◆ Task brief ◆
Retype the entries below word for word, leaving none out.

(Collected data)
- - -
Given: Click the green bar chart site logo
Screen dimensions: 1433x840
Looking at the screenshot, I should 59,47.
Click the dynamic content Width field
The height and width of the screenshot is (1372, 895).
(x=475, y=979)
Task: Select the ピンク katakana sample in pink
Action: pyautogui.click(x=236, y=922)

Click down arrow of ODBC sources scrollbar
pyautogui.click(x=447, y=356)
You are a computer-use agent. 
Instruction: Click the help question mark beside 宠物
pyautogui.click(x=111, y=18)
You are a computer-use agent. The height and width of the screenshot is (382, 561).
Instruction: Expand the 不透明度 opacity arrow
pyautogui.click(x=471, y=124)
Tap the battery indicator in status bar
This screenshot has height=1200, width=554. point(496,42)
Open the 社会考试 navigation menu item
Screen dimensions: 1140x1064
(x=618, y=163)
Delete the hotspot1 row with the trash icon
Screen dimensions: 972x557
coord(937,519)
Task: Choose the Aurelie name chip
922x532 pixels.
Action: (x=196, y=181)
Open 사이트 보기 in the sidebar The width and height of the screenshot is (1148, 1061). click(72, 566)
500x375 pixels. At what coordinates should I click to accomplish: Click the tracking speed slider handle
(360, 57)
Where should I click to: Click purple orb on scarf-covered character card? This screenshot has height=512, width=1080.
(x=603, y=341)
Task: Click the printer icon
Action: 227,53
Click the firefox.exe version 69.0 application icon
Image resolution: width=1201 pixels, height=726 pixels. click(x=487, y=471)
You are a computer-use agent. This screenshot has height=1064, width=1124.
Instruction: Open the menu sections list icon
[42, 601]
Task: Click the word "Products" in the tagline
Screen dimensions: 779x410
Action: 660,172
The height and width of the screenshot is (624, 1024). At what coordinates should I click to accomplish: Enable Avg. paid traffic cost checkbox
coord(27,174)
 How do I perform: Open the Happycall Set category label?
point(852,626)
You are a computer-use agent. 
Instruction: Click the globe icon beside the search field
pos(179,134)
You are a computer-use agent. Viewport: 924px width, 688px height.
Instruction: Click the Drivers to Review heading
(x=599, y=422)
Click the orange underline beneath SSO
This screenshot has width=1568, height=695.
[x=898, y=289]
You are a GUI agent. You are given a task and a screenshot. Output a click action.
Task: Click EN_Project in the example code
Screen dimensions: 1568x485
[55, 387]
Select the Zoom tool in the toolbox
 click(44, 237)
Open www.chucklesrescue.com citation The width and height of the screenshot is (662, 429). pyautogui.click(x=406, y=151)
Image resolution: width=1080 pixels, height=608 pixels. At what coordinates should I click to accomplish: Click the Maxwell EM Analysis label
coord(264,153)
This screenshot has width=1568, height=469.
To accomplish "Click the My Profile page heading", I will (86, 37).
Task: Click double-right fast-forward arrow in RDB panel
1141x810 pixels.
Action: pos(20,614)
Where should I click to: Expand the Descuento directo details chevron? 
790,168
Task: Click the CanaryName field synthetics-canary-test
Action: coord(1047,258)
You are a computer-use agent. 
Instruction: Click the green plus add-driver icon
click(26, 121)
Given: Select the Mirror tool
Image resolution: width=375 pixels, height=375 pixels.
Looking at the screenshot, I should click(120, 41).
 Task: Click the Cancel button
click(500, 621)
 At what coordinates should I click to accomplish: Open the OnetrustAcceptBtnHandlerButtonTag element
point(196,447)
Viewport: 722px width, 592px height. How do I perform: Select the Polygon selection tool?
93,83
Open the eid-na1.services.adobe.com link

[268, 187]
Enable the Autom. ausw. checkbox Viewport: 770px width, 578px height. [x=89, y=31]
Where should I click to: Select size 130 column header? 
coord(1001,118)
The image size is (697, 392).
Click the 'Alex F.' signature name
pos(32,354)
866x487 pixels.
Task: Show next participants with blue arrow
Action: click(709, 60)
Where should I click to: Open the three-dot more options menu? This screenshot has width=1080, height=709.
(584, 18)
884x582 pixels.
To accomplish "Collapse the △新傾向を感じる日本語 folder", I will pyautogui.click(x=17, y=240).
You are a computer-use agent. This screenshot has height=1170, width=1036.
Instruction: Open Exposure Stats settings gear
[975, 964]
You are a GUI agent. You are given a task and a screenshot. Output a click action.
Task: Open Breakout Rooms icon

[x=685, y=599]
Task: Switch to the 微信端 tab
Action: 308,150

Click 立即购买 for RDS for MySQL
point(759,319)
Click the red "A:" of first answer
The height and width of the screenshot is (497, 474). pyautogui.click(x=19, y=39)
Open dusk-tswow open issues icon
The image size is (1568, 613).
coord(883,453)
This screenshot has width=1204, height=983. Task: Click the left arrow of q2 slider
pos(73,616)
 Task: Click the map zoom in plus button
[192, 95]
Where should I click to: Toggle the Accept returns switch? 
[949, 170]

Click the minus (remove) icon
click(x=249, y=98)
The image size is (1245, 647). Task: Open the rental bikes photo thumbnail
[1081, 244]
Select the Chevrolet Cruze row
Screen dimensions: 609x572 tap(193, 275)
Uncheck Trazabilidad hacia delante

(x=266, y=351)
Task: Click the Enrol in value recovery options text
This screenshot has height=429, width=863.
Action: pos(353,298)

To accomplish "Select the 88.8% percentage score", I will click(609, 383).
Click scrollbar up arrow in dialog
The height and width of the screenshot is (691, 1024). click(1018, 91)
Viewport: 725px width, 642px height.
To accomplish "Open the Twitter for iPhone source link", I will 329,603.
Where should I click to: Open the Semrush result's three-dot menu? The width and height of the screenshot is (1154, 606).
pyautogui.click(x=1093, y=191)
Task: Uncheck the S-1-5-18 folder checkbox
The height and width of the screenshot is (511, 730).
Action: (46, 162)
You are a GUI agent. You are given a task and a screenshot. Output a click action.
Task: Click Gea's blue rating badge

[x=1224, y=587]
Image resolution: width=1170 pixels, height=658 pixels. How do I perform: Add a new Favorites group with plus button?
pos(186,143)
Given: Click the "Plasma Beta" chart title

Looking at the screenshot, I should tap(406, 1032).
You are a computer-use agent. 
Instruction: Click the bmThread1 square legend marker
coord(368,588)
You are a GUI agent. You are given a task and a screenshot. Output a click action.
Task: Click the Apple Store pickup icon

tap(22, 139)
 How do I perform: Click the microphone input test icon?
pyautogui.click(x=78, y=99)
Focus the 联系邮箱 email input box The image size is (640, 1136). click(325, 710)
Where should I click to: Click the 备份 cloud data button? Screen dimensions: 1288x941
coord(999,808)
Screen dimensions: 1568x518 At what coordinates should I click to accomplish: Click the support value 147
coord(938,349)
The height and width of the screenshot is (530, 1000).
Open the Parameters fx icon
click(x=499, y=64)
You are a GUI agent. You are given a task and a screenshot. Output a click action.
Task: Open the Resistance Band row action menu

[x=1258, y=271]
- - -
◆ Worked solution ◆
Given: Click the green bar chart site logo
Screen dimensions: 1433x840
Looking at the screenshot, I should 59,47.
Click the dynamic content Width field
The height and width of the screenshot is (1372, 895).
(x=475, y=979)
Task: Select the ピンク katakana sample in pink
Action: pyautogui.click(x=236, y=922)

Click down arrow of ODBC sources scrollbar
pyautogui.click(x=447, y=356)
You are a computer-use agent. 
Instruction: Click the help question mark beside 宠物
pyautogui.click(x=111, y=18)
You are a computer-use agent. The height and width of the screenshot is (382, 561).
Instruction: Expand the 不透明度 opacity arrow
pyautogui.click(x=471, y=124)
Tap the battery indicator in status bar
This screenshot has height=1200, width=554. point(496,42)
Open the 社会考试 navigation menu item
Screen dimensions: 1140x1064
(x=618, y=163)
Delete the hotspot1 row with the trash icon
Screen dimensions: 972x557
coord(937,519)
Task: Choose the Aurelie name chip
922x532 pixels.
Action: (x=196, y=181)
Open 사이트 보기 in the sidebar The width and height of the screenshot is (1148, 1061). click(72, 566)
500x375 pixels. At what coordinates should I click to accomplish: Click the tracking speed slider handle
(360, 57)
Where should I click to: Click purple orb on scarf-covered character card? This screenshot has height=512, width=1080.
(x=603, y=341)
Task: Click the printer icon
Action: 227,53
Click the firefox.exe version 69.0 application icon
Image resolution: width=1201 pixels, height=726 pixels. click(x=487, y=471)
You are a computer-use agent. This screenshot has height=1064, width=1124.
Instruction: Open the menu sections list icon
[42, 601]
Task: Click the word "Products" in the tagline
Screen dimensions: 779x410
Action: 660,172
The height and width of the screenshot is (624, 1024). At what coordinates should I click to accomplish: Enable Avg. paid traffic cost checkbox
coord(27,174)
 How do I perform: Open the Happycall Set category label?
point(852,626)
You are a computer-use agent. 
Instruction: Click the globe icon beside the search field
pos(179,134)
You are a computer-use agent. Viewport: 924px width, 688px height.
Instruction: Click the Drivers to Review heading
(x=599, y=422)
Click the orange underline beneath SSO
This screenshot has width=1568, height=695.
[x=898, y=289]
You are a GUI agent. You are given a task and a screenshot. Output a click action.
Task: Click EN_Project in the example code
Screen dimensions: 1568x485
[55, 387]
Select the Zoom tool in the toolbox
 click(44, 237)
Open www.chucklesrescue.com citation The width and height of the screenshot is (662, 429). pyautogui.click(x=406, y=151)
Image resolution: width=1080 pixels, height=608 pixels. At what coordinates should I click to accomplish: Click the Maxwell EM Analysis label
coord(264,153)
This screenshot has width=1568, height=469.
To accomplish "Click the My Profile page heading", I will (86, 37).
Task: Click double-right fast-forward arrow in RDB panel
1141x810 pixels.
Action: pos(20,614)
Where should I click to: Expand the Descuento directo details chevron? 
790,168
Task: Click the CanaryName field synthetics-canary-test
Action: coord(1047,258)
You are a computer-use agent. 
Instruction: Click the green plus add-driver icon
click(26, 121)
Given: Select the Mirror tool
Image resolution: width=375 pixels, height=375 pixels.
Looking at the screenshot, I should click(120, 41).
 Task: Click the Cancel button
click(500, 621)
 At what coordinates should I click to accomplish: Open the OnetrustAcceptBtnHandlerButtonTag element
point(196,447)
Viewport: 722px width, 592px height. How do I perform: Select the Polygon selection tool?
93,83
Open the eid-na1.services.adobe.com link

[268, 187]
Enable the Autom. ausw. checkbox Viewport: 770px width, 578px height. [x=89, y=31]
Where should I click to: Select size 130 column header? 
coord(1001,118)
The image size is (697, 392).
Click the 'Alex F.' signature name
pos(32,354)
866x487 pixels.
Task: Show next participants with blue arrow
Action: click(709, 60)
Where should I click to: Open the three-dot more options menu? This screenshot has width=1080, height=709.
(584, 18)
884x582 pixels.
To accomplish "Collapse the △新傾向を感じる日本語 folder", I will pyautogui.click(x=17, y=240).
You are a computer-use agent. This screenshot has height=1170, width=1036.
Instruction: Open Exposure Stats settings gear
[975, 964]
You are a GUI agent. You are given a task and a screenshot. Output a click action.
Task: Open Breakout Rooms icon

[x=685, y=599]
Task: Switch to the 微信端 tab
Action: 308,150

Click 立即购买 for RDS for MySQL
point(759,319)
Click the red "A:" of first answer
The height and width of the screenshot is (497, 474). pyautogui.click(x=19, y=39)
Open dusk-tswow open issues icon
The image size is (1568, 613).
coord(883,453)
This screenshot has width=1204, height=983. Task: Click the left arrow of q2 slider
pos(73,616)
 Task: Click the map zoom in plus button
[192, 95]
Where should I click to: Toggle the Accept returns switch? 
[949, 170]

Click the minus (remove) icon
click(x=249, y=98)
The image size is (1245, 647). Task: Open the rental bikes photo thumbnail
[1081, 244]
Select the Chevrolet Cruze row
Screen dimensions: 609x572 tap(193, 275)
Uncheck Trazabilidad hacia delante

(x=266, y=351)
Task: Click the Enrol in value recovery options text
This screenshot has height=429, width=863.
Action: pos(353,298)

To accomplish "Select the 88.8% percentage score", I will click(609, 383).
Click scrollbar up arrow in dialog
The height and width of the screenshot is (691, 1024). click(1018, 91)
Viewport: 725px width, 642px height.
To accomplish "Open the Twitter for iPhone source link", I will 329,603.
Where should I click to: Open the Semrush result's three-dot menu? The width and height of the screenshot is (1154, 606).
pyautogui.click(x=1093, y=191)
Task: Uncheck the S-1-5-18 folder checkbox
The height and width of the screenshot is (511, 730).
Action: (46, 162)
You are a GUI agent. You are given a task and a screenshot. Output a click action.
Task: Click Gea's blue rating badge

[x=1224, y=587]
Image resolution: width=1170 pixels, height=658 pixels. How do I perform: Add a new Favorites group with plus button?
pos(186,143)
Given: Click the "Plasma Beta" chart title

Looking at the screenshot, I should tap(406, 1032).
You are a computer-use agent. 
Instruction: Click the bmThread1 square legend marker
coord(368,588)
You are a GUI agent. You are given a task and a screenshot. Output a click action.
Task: Click the Apple Store pickup icon

tap(22, 139)
 How do I perform: Click the microphone input test icon?
pyautogui.click(x=78, y=99)
Focus the 联系邮箱 email input box The image size is (640, 1136). click(325, 710)
Where should I click to: Click the 备份 cloud data button? Screen dimensions: 1288x941
coord(999,808)
Screen dimensions: 1568x518 At what coordinates should I click to accomplish: Click the support value 147
coord(938,349)
The height and width of the screenshot is (530, 1000).
Open the Parameters fx icon
click(x=499, y=64)
You are a GUI agent. You are given a task and a screenshot. Output a click action.
Task: Open the Resistance Band row action menu

[x=1258, y=271]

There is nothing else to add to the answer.